Jun 4 2015
Carnegie Mellon University chemists, led by Mark Bier, have separated and weighed virus particles using mass spectrometry (MS). This is the first time that researchers successfully used matrix-assisted laser desorption ionization MS to analyze a mixture of intact virus particles.
Bier, research professor of chemistry and director of Carnegie Mellon's Center for Molecular Analysis, and graduate student Logan Plath will present their findings in a poster session at the American Society for Mass Spectrometry Conference on Mass Spectrometry and Allied Topics today, June 2, in St Louis.
"It is important to study virus particles because they are everywhere on our Earth and in enormous numbers.
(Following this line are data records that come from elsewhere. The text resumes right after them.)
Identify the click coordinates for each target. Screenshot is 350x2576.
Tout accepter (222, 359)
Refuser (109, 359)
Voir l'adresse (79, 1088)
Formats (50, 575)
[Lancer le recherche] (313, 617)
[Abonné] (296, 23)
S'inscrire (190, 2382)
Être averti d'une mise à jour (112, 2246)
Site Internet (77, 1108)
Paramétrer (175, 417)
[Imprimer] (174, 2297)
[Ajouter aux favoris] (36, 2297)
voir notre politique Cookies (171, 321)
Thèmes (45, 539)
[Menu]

They are not all bad for humans and, in fact, it could be said that bacteriophages are essential for life as we know it," Bier said. "We need to understand the good from the bad to better understand nature and how we can best take advantage of these molecular forms."
Mass spectrometers separate ionized molecules based on their mass-to-charge ratio. One limitation of mass spectrometry is in the analysis of macromolecules. Most instruments are unable to efficiently detect such large molecules at low charge states or must resort to creating high charge states that require high-resolution mass analysis. As a result, most researchers don't analyze whole macromolecules. Instead, they break down macromolecules into smaller parts in wet chemistry laboratories and analyze the subunits. While effective, this wet lab process can be time consuming and doesn't allow researchers to study intact macromolecules directly in the gas phase.
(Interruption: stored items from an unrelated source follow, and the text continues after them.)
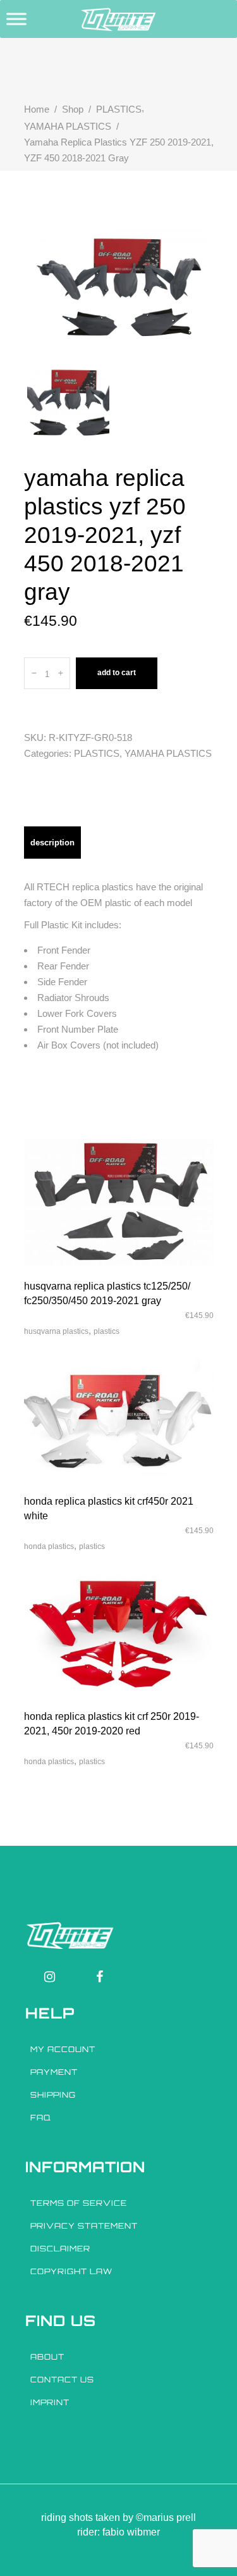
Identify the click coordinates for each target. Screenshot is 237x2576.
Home (36, 109)
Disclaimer (60, 2248)
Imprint (50, 2402)
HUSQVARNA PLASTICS (56, 1331)
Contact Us (62, 2379)
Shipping (53, 2095)
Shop (72, 109)
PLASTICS (119, 109)
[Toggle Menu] (16, 19)
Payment (54, 2072)
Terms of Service (78, 2203)
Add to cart (116, 672)
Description (52, 842)
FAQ (40, 2117)
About (47, 2356)
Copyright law (71, 2271)
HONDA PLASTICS (49, 1546)
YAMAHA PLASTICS (67, 126)
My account (62, 2049)
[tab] (52, 842)
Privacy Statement (84, 2226)
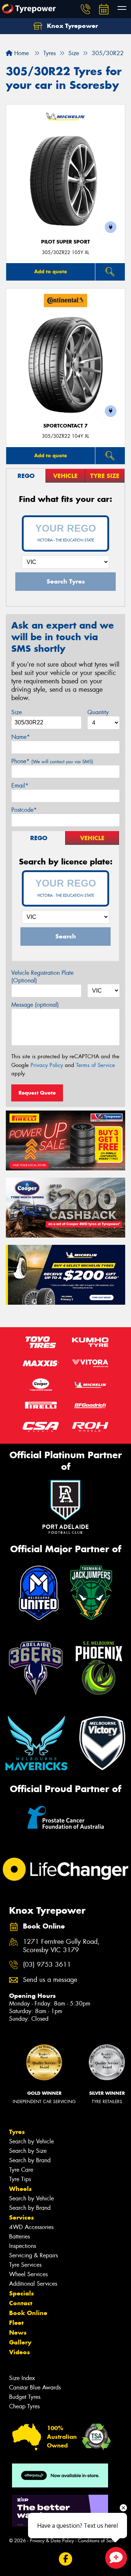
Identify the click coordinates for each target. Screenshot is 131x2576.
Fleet (16, 2323)
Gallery (20, 2342)
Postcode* (24, 810)
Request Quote (37, 1092)
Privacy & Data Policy (52, 2541)
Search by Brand (30, 2160)
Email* (19, 785)
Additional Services (33, 2283)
Because of their size, which can be more than a million times larger than a water molecule, viruses are one type of molecular complex that has seen only limited study by scientists using mass spectrometry. To overcome the high mass limitations, Bier's group uses a cryodetector-based matrix-assisted laser desorption/ionization time of flight mass spectrometer, called a Macromizer, that has 16 superconducting tunnel junction detectors. The 3.75 meter-long apparatus can analyze low charge heavy ions with a significantly higher signal than mass spectrometers with standard ionizing detectors. Carnegie Mellon is home to the only known active cryodetector mass spectrometer research lab in the U.S. and Bier's group also is developing the next generation cryodetector mass spectrometer.
Using samples of cowpea mosaic virus gathered and purified by the lab of Case Western Reserve University's Nicole Steinmetz, Bier's team used mass spectrometry to weigh and separate a mixture of two variants of the virus. One contained RNA1 and weighed 5.65 megadaltons; the second contained RNA2 and weighed 4.84 megadaltons. These weights were close to the theoretical weights that had been proposed for the virus particles.
Bier hopes that the technique, which he calls a form of "heavy ion mass spectrometry," can be used to analyze and study other viruses, and will be helpful in understanding the robustness of viral structure, the mechanics behind viral infection and provide new ways of virus detection and treatment. He also plans to continue to use the technique to study other types of heavy ions.